Journal of Colloid and Interface Science, Vol.345, No.2, 338-345, 2010
Proton magnetic relaxation and the aggregation of n-octylammonium n-octadecanoate surfactant in deuterochloroform solution
H-1 NMR spin-lattice and spin-spin relaxation times of isotropic solutions of n-octylammonium n-octadecanoate in deuterochloroform containing ca. 0.1-0.2% tetramethylsilane (v/v) at ca. 292 K are observed to vary with position of the functional group in the amphiphile ion-pair, and with solute concentration. The latter dependence can be satisfactorily described using either single or multiple equilibria models of association complex formation of the reverse micelle type above a critical concentration (ca. 0.13 mol kg(-1)). Transverse relaxation is accounted for predominantly via reorientation/rotational diffusion of monomers and micellar aggregates, and is analyzed in terms of two component times, while longitudinal relaxation principally involves motions of different size segments around covalent bonds.

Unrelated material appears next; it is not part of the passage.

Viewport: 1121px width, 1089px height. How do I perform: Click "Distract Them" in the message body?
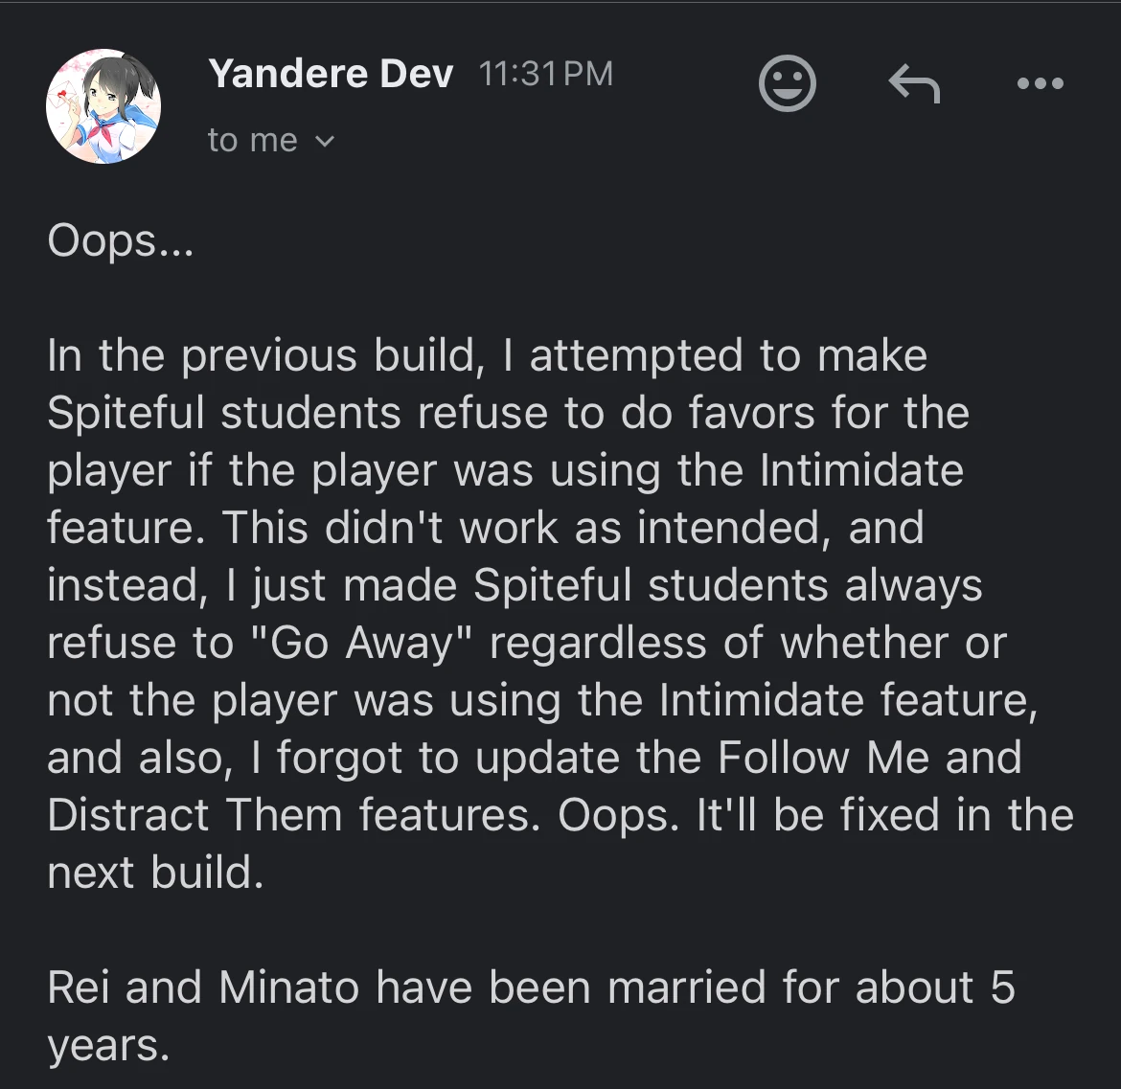click(x=194, y=815)
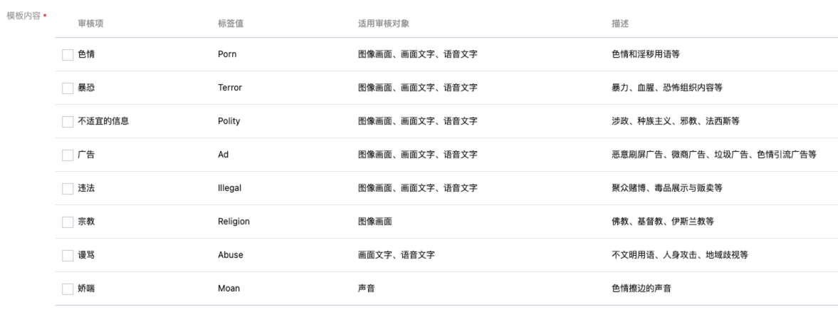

Picosecond correlation times are attributed to intramolecular and monomer rotations, whereas multimer reorientation/tumbling processes are an order of magnitude longer. Results are analyzed for size of the reorienting species in terms of theoretical calculations for rotational diffusion of model cylindrical and ellipsoidal volumes of revolution, which above the critical micelle concentration correspond to association complexes of 2-4 monomers. Dilution shifts of the proton NMR peak positions also comply with the model of reverse micelle formation. The use of nonspinning liquid samples for the characterization of micellization phenomena via a nuclear magnetic resonance imaging spectrometer is investigated. (C) 2010 Elsevier Inc. All rights reserved.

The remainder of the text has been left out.